Repeat the whole of the data, keeping every detail the same.

» **Source material**
..........

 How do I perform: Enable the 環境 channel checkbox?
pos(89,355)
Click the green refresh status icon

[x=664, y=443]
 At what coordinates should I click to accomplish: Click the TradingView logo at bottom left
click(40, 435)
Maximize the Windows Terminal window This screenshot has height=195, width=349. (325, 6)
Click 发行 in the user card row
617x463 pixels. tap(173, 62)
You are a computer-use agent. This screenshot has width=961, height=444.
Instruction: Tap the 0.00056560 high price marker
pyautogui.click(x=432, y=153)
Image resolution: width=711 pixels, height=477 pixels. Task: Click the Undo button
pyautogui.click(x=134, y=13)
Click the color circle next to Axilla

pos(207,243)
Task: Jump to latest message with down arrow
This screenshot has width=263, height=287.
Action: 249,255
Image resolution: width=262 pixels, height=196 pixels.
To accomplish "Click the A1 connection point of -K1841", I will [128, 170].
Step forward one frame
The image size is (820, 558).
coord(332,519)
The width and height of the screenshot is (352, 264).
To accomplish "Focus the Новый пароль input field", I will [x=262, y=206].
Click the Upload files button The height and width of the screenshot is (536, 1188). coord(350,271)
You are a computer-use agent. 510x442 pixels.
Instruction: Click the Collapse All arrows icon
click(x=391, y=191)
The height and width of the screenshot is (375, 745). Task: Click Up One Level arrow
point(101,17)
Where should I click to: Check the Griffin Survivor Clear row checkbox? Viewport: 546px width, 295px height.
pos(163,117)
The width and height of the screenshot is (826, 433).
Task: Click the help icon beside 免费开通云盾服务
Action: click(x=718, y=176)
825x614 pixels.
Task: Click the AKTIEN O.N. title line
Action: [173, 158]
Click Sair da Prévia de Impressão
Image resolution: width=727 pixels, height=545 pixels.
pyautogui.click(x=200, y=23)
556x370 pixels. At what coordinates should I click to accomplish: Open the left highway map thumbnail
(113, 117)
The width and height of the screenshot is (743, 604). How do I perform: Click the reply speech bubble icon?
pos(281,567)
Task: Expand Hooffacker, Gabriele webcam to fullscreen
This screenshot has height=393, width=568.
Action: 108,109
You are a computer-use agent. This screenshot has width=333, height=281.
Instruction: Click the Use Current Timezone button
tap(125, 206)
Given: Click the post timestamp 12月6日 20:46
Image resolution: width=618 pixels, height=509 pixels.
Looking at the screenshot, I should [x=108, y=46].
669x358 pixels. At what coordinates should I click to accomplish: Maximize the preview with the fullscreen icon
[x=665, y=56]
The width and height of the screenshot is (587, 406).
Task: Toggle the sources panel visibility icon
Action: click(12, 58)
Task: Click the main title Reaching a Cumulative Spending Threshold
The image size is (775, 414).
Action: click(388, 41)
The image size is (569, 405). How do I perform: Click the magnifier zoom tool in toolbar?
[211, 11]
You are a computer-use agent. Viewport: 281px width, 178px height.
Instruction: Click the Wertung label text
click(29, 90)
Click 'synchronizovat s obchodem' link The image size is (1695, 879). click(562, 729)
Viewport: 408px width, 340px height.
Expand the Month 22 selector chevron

..........

» **Result**
 How do I perform: Enable the 環境 channel checkbox?
pos(89,355)
Click the green refresh status icon

[x=664, y=443]
 At what coordinates should I click to accomplish: Click the TradingView logo at bottom left
click(40, 435)
Maximize the Windows Terminal window This screenshot has height=195, width=349. (325, 6)
Click 发行 in the user card row
617x463 pixels. tap(173, 62)
You are a computer-use agent. This screenshot has width=961, height=444.
Instruction: Tap the 0.00056560 high price marker
pyautogui.click(x=432, y=153)
Image resolution: width=711 pixels, height=477 pixels. Task: Click the Undo button
pyautogui.click(x=134, y=13)
Click the color circle next to Axilla

pos(207,243)
Task: Jump to latest message with down arrow
This screenshot has width=263, height=287.
Action: 249,255
Image resolution: width=262 pixels, height=196 pixels.
To accomplish "Click the A1 connection point of -K1841", I will [128, 170].
Step forward one frame
The image size is (820, 558).
coord(332,519)
The width and height of the screenshot is (352, 264).
To accomplish "Focus the Новый пароль input field", I will [x=262, y=206].
Click the Upload files button The height and width of the screenshot is (536, 1188). coord(350,271)
You are a computer-use agent. 510x442 pixels.
Instruction: Click the Collapse All arrows icon
click(x=391, y=191)
The height and width of the screenshot is (375, 745). Task: Click Up One Level arrow
point(101,17)
Where should I click to: Check the Griffin Survivor Clear row checkbox? Viewport: 546px width, 295px height.
pos(163,117)
The width and height of the screenshot is (826, 433).
Task: Click the help icon beside 免费开通云盾服务
Action: click(x=718, y=176)
825x614 pixels.
Task: Click the AKTIEN O.N. title line
Action: [173, 158]
Click Sair da Prévia de Impressão
Image resolution: width=727 pixels, height=545 pixels.
pyautogui.click(x=200, y=23)
556x370 pixels. At what coordinates should I click to accomplish: Open the left highway map thumbnail
(113, 117)
The width and height of the screenshot is (743, 604). How do I perform: Click the reply speech bubble icon?
pos(281,567)
Task: Expand Hooffacker, Gabriele webcam to fullscreen
This screenshot has height=393, width=568.
Action: 108,109
You are a computer-use agent. This screenshot has width=333, height=281.
Instruction: Click the Use Current Timezone button
tap(125, 206)
Given: Click the post timestamp 12月6日 20:46
Image resolution: width=618 pixels, height=509 pixels.
Looking at the screenshot, I should [x=108, y=46].
669x358 pixels. At what coordinates should I click to accomplish: Maximize the preview with the fullscreen icon
[x=665, y=56]
The width and height of the screenshot is (587, 406).
Task: Toggle the sources panel visibility icon
Action: click(12, 58)
Task: Click the main title Reaching a Cumulative Spending Threshold
The image size is (775, 414).
Action: click(388, 41)
The image size is (569, 405). How do I perform: Click the magnifier zoom tool in toolbar?
[211, 11]
You are a computer-use agent. Viewport: 281px width, 178px height.
Instruction: Click the Wertung label text
click(29, 90)
Click 'synchronizovat s obchodem' link The image size is (1695, 879). click(562, 729)
Viewport: 408px width, 340px height.
Expand the Month 22 selector chevron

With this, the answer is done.